▸ **TASK PROMPT**:
Copy out every record that follows, word for word.

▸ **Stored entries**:
»»
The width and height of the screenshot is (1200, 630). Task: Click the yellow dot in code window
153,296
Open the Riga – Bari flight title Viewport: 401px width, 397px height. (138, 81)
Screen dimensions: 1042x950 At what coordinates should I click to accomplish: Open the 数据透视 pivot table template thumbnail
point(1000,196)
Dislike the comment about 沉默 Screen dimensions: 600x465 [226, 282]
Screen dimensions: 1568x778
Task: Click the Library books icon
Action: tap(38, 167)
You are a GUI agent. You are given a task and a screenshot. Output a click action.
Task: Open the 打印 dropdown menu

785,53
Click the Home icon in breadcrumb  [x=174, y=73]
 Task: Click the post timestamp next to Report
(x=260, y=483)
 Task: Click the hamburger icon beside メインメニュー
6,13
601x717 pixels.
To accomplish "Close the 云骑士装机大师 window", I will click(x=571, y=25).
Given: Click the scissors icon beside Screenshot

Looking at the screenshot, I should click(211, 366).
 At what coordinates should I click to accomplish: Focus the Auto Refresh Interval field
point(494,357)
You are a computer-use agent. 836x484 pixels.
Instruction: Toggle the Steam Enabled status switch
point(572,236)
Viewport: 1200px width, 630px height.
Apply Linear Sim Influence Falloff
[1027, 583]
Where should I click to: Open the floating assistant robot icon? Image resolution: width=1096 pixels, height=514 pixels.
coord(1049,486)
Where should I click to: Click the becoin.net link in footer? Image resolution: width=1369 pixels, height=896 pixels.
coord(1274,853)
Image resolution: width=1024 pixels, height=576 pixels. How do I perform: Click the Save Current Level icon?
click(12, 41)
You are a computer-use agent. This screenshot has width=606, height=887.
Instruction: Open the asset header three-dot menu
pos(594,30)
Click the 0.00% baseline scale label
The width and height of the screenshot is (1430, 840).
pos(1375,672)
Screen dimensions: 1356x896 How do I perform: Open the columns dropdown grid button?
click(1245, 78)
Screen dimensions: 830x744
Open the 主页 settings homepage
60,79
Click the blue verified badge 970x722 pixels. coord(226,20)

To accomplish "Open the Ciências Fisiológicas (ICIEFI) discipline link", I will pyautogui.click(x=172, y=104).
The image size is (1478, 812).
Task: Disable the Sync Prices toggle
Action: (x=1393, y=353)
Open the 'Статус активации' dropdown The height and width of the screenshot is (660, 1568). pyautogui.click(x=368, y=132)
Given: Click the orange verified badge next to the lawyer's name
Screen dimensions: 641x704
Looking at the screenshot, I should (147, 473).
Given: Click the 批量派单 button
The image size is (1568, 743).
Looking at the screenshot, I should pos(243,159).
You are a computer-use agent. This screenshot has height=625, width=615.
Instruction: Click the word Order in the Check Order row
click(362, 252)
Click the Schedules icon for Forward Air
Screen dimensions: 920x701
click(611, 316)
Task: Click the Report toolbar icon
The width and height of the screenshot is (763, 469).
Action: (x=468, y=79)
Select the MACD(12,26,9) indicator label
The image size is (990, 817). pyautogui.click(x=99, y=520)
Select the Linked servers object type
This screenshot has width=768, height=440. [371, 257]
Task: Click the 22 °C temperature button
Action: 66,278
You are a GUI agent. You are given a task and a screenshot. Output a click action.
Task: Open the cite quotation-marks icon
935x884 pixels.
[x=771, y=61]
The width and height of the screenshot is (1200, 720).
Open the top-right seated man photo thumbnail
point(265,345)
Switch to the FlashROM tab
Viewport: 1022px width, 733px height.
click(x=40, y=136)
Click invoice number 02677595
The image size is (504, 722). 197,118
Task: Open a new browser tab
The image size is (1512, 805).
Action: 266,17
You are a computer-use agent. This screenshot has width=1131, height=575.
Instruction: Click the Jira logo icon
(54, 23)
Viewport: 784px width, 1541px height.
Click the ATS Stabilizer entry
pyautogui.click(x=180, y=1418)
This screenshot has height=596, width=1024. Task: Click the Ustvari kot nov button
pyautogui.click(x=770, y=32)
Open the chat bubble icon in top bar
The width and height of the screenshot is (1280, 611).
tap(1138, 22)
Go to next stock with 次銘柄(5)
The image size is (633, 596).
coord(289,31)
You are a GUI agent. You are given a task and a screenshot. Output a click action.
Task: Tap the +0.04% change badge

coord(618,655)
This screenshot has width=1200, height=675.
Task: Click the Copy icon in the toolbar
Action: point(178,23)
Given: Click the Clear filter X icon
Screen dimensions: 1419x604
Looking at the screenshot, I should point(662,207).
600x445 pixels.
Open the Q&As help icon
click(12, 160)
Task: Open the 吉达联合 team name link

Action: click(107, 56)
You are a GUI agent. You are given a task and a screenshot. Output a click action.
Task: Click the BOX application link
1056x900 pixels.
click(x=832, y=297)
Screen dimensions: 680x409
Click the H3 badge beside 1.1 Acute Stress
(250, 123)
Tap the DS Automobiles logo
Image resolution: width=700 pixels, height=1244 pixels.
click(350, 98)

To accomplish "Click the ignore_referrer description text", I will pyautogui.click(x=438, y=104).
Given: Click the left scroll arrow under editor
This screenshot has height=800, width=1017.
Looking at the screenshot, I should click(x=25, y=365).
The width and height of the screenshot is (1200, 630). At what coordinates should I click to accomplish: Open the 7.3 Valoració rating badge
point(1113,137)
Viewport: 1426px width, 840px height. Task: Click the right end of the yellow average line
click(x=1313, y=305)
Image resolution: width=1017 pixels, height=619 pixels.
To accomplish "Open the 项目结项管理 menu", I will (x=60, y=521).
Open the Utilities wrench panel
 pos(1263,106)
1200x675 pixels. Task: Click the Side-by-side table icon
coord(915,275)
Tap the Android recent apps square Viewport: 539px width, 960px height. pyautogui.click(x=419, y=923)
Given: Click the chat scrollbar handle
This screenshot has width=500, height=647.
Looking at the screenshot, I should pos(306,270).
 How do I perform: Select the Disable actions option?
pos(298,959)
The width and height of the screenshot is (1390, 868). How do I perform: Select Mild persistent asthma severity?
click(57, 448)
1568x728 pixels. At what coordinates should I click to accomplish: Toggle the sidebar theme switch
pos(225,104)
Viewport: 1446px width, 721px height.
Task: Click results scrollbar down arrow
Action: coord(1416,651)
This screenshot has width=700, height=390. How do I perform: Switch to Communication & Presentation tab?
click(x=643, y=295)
««
▸ **TASK ANSWER**:
The width and height of the screenshot is (1200, 630). Task: Click the yellow dot in code window
153,296
Open the Riga – Bari flight title Viewport: 401px width, 397px height. (138, 81)
Screen dimensions: 1042x950 At what coordinates should I click to accomplish: Open the 数据透视 pivot table template thumbnail
point(1000,196)
Dislike the comment about 沉默 Screen dimensions: 600x465 [226, 282]
Screen dimensions: 1568x778
Task: Click the Library books icon
Action: tap(38, 167)
You are a GUI agent. You are given a task and a screenshot. Output a click action.
Task: Open the 打印 dropdown menu

785,53
Click the Home icon in breadcrumb  [x=174, y=73]
 Task: Click the post timestamp next to Report
(x=260, y=483)
 Task: Click the hamburger icon beside メインメニュー
6,13
601x717 pixels.
To accomplish "Close the 云骑士装机大师 window", I will click(x=571, y=25).
Given: Click the scissors icon beside Screenshot

Looking at the screenshot, I should click(211, 366).
 At what coordinates should I click to accomplish: Focus the Auto Refresh Interval field
point(494,357)
You are a computer-use agent. 836x484 pixels.
Instruction: Toggle the Steam Enabled status switch
point(572,236)
Viewport: 1200px width, 630px height.
Apply Linear Sim Influence Falloff
[1027, 583]
Where should I click to: Open the floating assistant robot icon? Image resolution: width=1096 pixels, height=514 pixels.
coord(1049,486)
Where should I click to: Click the becoin.net link in footer? Image resolution: width=1369 pixels, height=896 pixels.
coord(1274,853)
Image resolution: width=1024 pixels, height=576 pixels. How do I perform: Click the Save Current Level icon?
click(12, 41)
You are a computer-use agent. This screenshot has width=606, height=887.
Instruction: Open the asset header three-dot menu
pos(594,30)
Click the 0.00% baseline scale label
The width and height of the screenshot is (1430, 840).
pos(1375,672)
Screen dimensions: 1356x896 How do I perform: Open the columns dropdown grid button?
click(1245, 78)
Screen dimensions: 830x744
Open the 主页 settings homepage
60,79
Click the blue verified badge 970x722 pixels. coord(226,20)

To accomplish "Open the Ciências Fisiológicas (ICIEFI) discipline link", I will pyautogui.click(x=172, y=104).
The image size is (1478, 812).
Task: Disable the Sync Prices toggle
Action: (x=1393, y=353)
Open the 'Статус активации' dropdown The height and width of the screenshot is (660, 1568). pyautogui.click(x=368, y=132)
Given: Click the orange verified badge next to the lawyer's name
Screen dimensions: 641x704
Looking at the screenshot, I should (147, 473).
Given: Click the 批量派单 button
The image size is (1568, 743).
Looking at the screenshot, I should pos(243,159).
You are a computer-use agent. This screenshot has height=625, width=615.
Instruction: Click the word Order in the Check Order row
click(362, 252)
Click the Schedules icon for Forward Air
Screen dimensions: 920x701
click(611, 316)
Task: Click the Report toolbar icon
The width and height of the screenshot is (763, 469).
Action: (x=468, y=79)
Select the MACD(12,26,9) indicator label
The image size is (990, 817). pyautogui.click(x=99, y=520)
Select the Linked servers object type
This screenshot has width=768, height=440. [371, 257]
Task: Click the 22 °C temperature button
Action: 66,278
You are a GUI agent. You are given a task and a screenshot. Output a click action.
Task: Open the cite quotation-marks icon
935x884 pixels.
[x=771, y=61]
The width and height of the screenshot is (1200, 720).
Open the top-right seated man photo thumbnail
point(265,345)
Switch to the FlashROM tab
Viewport: 1022px width, 733px height.
click(x=40, y=136)
Click invoice number 02677595
The image size is (504, 722). 197,118
Task: Open a new browser tab
The image size is (1512, 805).
Action: 266,17
You are a computer-use agent. This screenshot has width=1131, height=575.
Instruction: Click the Jira logo icon
(54, 23)
Viewport: 784px width, 1541px height.
Click the ATS Stabilizer entry
pyautogui.click(x=180, y=1418)
This screenshot has height=596, width=1024. Task: Click the Ustvari kot nov button
pyautogui.click(x=770, y=32)
Open the chat bubble icon in top bar
The width and height of the screenshot is (1280, 611).
tap(1138, 22)
Go to next stock with 次銘柄(5)
The image size is (633, 596).
coord(289,31)
You are a GUI agent. You are given a task and a screenshot. Output a click action.
Task: Tap the +0.04% change badge

coord(618,655)
This screenshot has width=1200, height=675.
Task: Click the Copy icon in the toolbar
Action: point(178,23)
Given: Click the Clear filter X icon
Screen dimensions: 1419x604
Looking at the screenshot, I should point(662,207).
600x445 pixels.
Open the Q&As help icon
click(12, 160)
Task: Open the 吉达联合 team name link

Action: click(107, 56)
You are a GUI agent. You are given a task and a screenshot. Output a click action.
Task: Click the BOX application link
1056x900 pixels.
click(x=832, y=297)
Screen dimensions: 680x409
Click the H3 badge beside 1.1 Acute Stress
(250, 123)
Tap the DS Automobiles logo
Image resolution: width=700 pixels, height=1244 pixels.
click(350, 98)

To accomplish "Click the ignore_referrer description text", I will pyautogui.click(x=438, y=104).
Given: Click the left scroll arrow under editor
This screenshot has height=800, width=1017.
Looking at the screenshot, I should click(x=25, y=365).
The width and height of the screenshot is (1200, 630). At what coordinates should I click to accomplish: Open the 7.3 Valoració rating badge
point(1113,137)
Viewport: 1426px width, 840px height. Task: Click the right end of the yellow average line
click(x=1313, y=305)
Image resolution: width=1017 pixels, height=619 pixels.
To accomplish "Open the 项目结项管理 menu", I will (x=60, y=521).
Open the Utilities wrench panel
 pos(1263,106)
1200x675 pixels. Task: Click the Side-by-side table icon
coord(915,275)
Tap the Android recent apps square Viewport: 539px width, 960px height. pyautogui.click(x=419, y=923)
Given: Click the chat scrollbar handle
This screenshot has width=500, height=647.
Looking at the screenshot, I should pos(306,270).
 How do I perform: Select the Disable actions option?
pos(298,959)
The width and height of the screenshot is (1390, 868). How do I perform: Select Mild persistent asthma severity?
click(57, 448)
1568x728 pixels. At what coordinates should I click to accomplish: Toggle the sidebar theme switch
pos(225,104)
Viewport: 1446px width, 721px height.
Task: Click results scrollbar down arrow
Action: coord(1416,651)
This screenshot has width=700, height=390. How do I perform: Switch to Communication & Presentation tab?
click(x=643, y=295)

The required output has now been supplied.